Decidió esperar y observar. Puesto que era un hombre paciente, con una gran fuerza de voluntad, lo hizo durante cuatro años, hasta que Diamante cumpliera los dieciséis. Joven fornido y maduro, a quien se le daban bien los juegos y las lecciones, todavía tenía el rostro colorado y los ojos claros, y era alegre. El cambio de su voz no había sido algo fácil, el dulce tiple se había convertido en un sonido desafinado y áspero.

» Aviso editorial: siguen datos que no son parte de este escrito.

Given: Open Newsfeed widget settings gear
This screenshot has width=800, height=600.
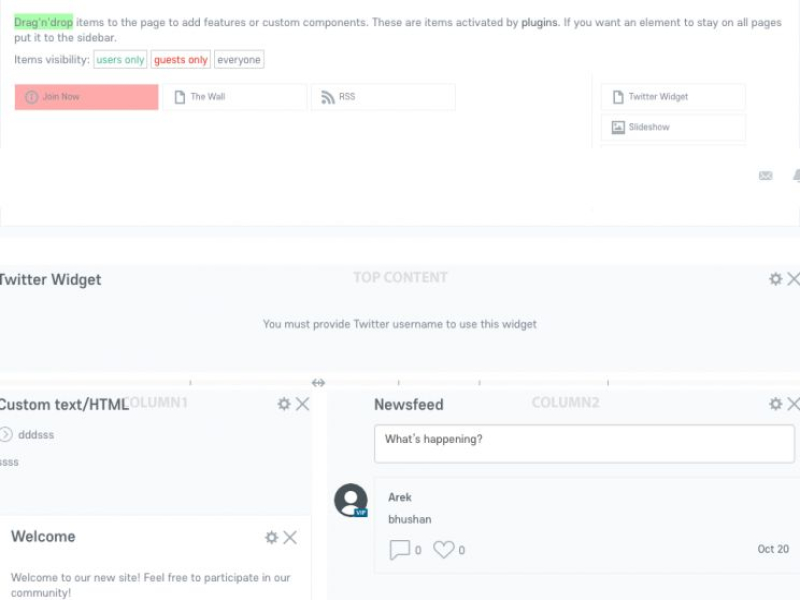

Áureo había esperado que aquel sonido fuera el final de sus canciones, pero el muchacho siguió cantándolas, juntándose con músicos itinerantes, cantantes de baladas y otros, aprendiendo toda su basura. Aquélla no era vida para el hijo de un comerciante que iba a heredar y administrar las propiedades y los aserraderos y los negocios, y Áureo se lo dijo. —Hijo, se acabó lo de cantar. Debes pensar en ser un hombre.